=== MATERIAL PROVIDED ===
▬▬▬▬▬▬▬▬▬▬

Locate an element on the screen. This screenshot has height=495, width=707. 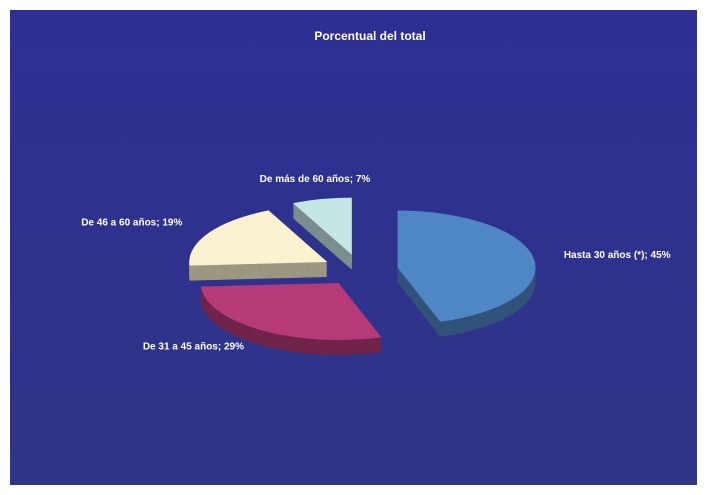
data-label: De 31 a 45 años; 29% is located at coordinates (194, 346).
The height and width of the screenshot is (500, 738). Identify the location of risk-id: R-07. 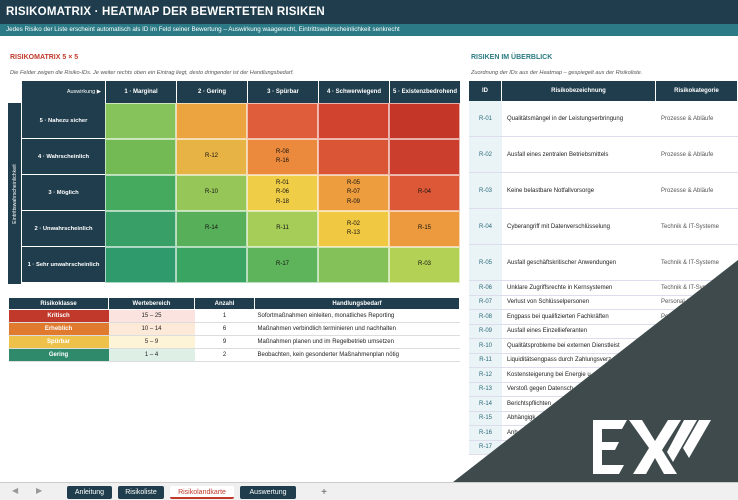
(486, 302).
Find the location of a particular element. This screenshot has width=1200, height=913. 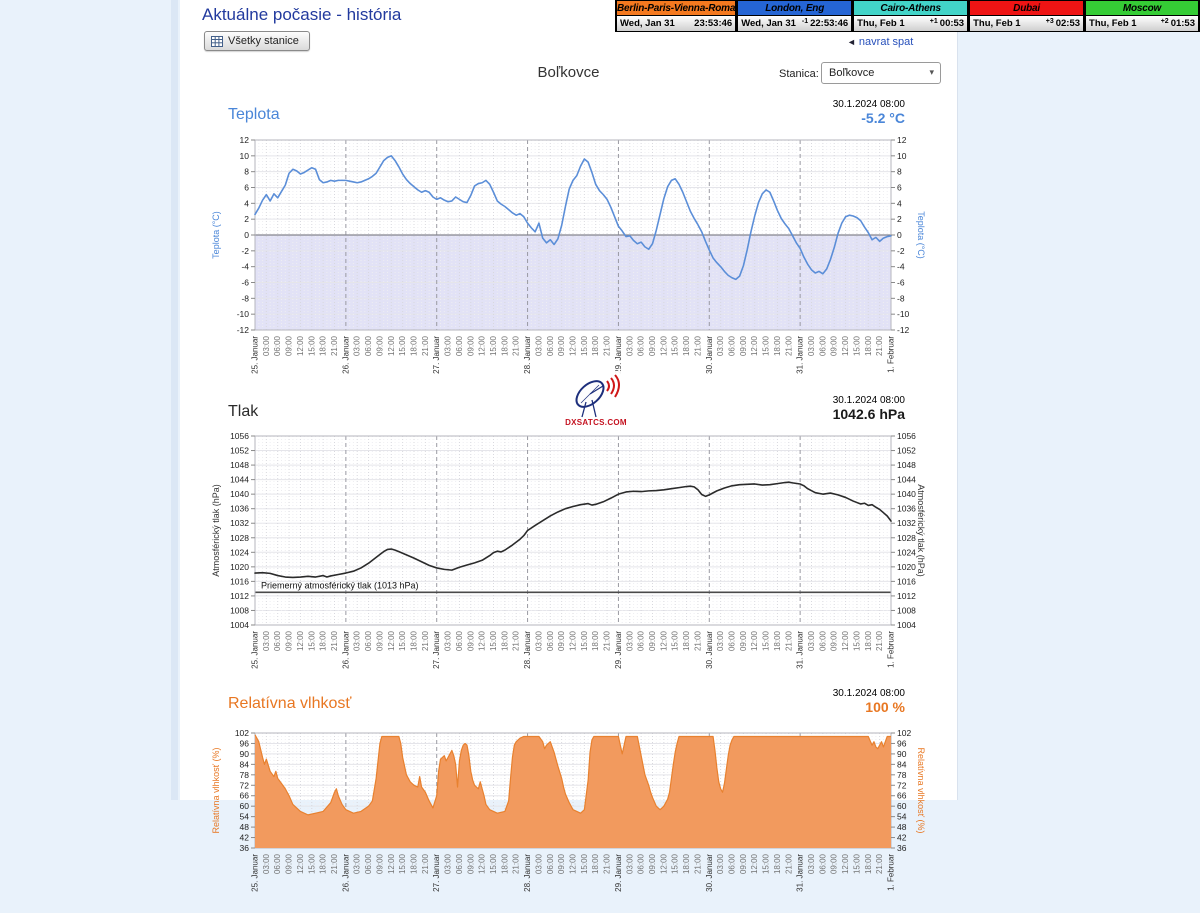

▬▬▬▬▬▬▬▬▬▬

=== WHAT NEEDS TO BE DONE ===
Swap "screenshot" for "image" throughout the listing above and give every line again, leaving all else unchanged and the pictures out.

=== EXERCISE ANSWER ===
Locate an element on the screen. This image has height=495, width=707. 
data-label: De 31 a 45 años; 29% is located at coordinates (194, 346).
The height and width of the image is (500, 738). Identify the location of risk-id: R-07. 
(486, 302).
Find the location of a particular element. This image has width=1200, height=913. 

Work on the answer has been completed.